Determining the impacts of coal seam gas extraction on water-dependent assets

David Post A , Peter Baker B and Damian Barrett A
+ Author Affiliations
- Author Affiliations

A CSIRO.

B Department of the Environment, Australian Government.

The APPEA Journal 56(2) 545-545 https://doi.org/10.1071/AJ15051
Published: 2016

Abstract

Many Australians, particularly in rural areas, are seeking clear scientific information about the potential impacts of coal seam gas production on groundwater and surface water across the country. In response to the resultant community concern, the Australian Government commissioned an ambitious multi-disciplinary program of bioregional assessments to improve understanding of the potential impacts of coal seam gas (and large coal mining) activities on water-dependent assets across six bioregions in eastern and central Australia.

Delivered through a collaboration between the Department of the Environment, the Bureau of Meteorology, CSIRO, and Geoscience Australia—and including close engagement with natural resource management and catchment management organisations, coal resource companies, Indigenous peoples and state governments—the results will allow coal resource companies, governments, and the community to focus on the areas where impacts may occur so that these can be minimised.

Key findings of the program will be presented with specific reference to the potential impacts on water-dependent assets due to CSG development by Metgasco and AGL in the Clarence-Moreton and Gloucester regions, respectively.

David Post has been a research scientist with CSIRO since 1999, and his research interests focus broadly on the impacts of land use and climate change on water resources, as well as on the regionalisation of hydrologic response to ungauged areas. He has a PhD in resource management from the Australian National University, and is President of the Modelling and Simulation Society of Australia and New Zealand (MSSANZ). Presently he is Projects Director of the Bioregional Assessment Programme.

Peter Baker is presently the Principal Science Advisor for the Office of Water Science inside the Australian Government’s Department of the Environment. He spent nearly two decades working for a number of petroleum companies throughout Australia. After leaving the petroleum industry, Peter spent more than 10 years working on a variety of natural resource management issues, including the development of the National Water Initiative, and since 2010 he has worked on coal seam gas developments. Peter is a regular presenter at national conferences and is a member of a number of national committees dealing with water resource issues.
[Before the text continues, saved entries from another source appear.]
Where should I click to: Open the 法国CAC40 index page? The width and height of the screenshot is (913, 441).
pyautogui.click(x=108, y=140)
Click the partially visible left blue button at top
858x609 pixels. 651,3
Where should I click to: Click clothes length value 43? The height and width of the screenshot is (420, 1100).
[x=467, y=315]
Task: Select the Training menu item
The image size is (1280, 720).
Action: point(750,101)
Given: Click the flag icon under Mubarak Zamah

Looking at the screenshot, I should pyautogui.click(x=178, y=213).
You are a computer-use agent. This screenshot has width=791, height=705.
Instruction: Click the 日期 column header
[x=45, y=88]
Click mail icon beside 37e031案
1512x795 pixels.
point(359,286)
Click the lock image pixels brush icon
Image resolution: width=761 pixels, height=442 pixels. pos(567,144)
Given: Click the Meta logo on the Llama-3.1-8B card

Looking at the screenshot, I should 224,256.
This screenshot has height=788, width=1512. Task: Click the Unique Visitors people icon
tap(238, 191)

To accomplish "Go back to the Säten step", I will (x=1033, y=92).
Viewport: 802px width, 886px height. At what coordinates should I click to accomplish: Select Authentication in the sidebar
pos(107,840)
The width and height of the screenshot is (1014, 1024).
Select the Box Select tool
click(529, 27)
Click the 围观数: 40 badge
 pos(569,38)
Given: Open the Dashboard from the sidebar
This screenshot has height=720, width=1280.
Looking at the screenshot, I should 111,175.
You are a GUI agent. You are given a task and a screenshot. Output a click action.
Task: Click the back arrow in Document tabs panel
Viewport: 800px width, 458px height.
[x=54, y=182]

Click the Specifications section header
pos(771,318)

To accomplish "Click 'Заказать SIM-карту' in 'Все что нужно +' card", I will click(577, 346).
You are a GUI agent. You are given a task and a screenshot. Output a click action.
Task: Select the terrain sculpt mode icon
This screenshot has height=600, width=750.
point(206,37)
Damian Barrett is Research Director of the Onshore Gas Program in CSIRO’s Energy Business Unit and Director of the CSIRO–APLNG–QGC Gas Industry Social and Environmental Research Alliance (GISERA). He is also an Adjunct Professor in the Sustainable Minerals Institute, University of Queensland. Damian has more than 25 years of research experience in the CSIRO, Cooperative Research Centre (CRC) for Greenhouse Accounting, eWater CRC and The University of Queensland. He graduated with a PhD from the Australian National University in 1993. In 1995, he was a Carnegie-Melon Foundation Visiting Research Fellow at the Smithsonian Institution, US, where he investigated impacts of rising atmospheric CO2 concentrations on plant root physiology of nutrient acquisition. In 2008 he was appointed Professorial Research Fellow at the Sustainable Minerals Institute, University of Queensland, and was Director of the Centre for Water in the Minerals Industry between 2009 and 2012.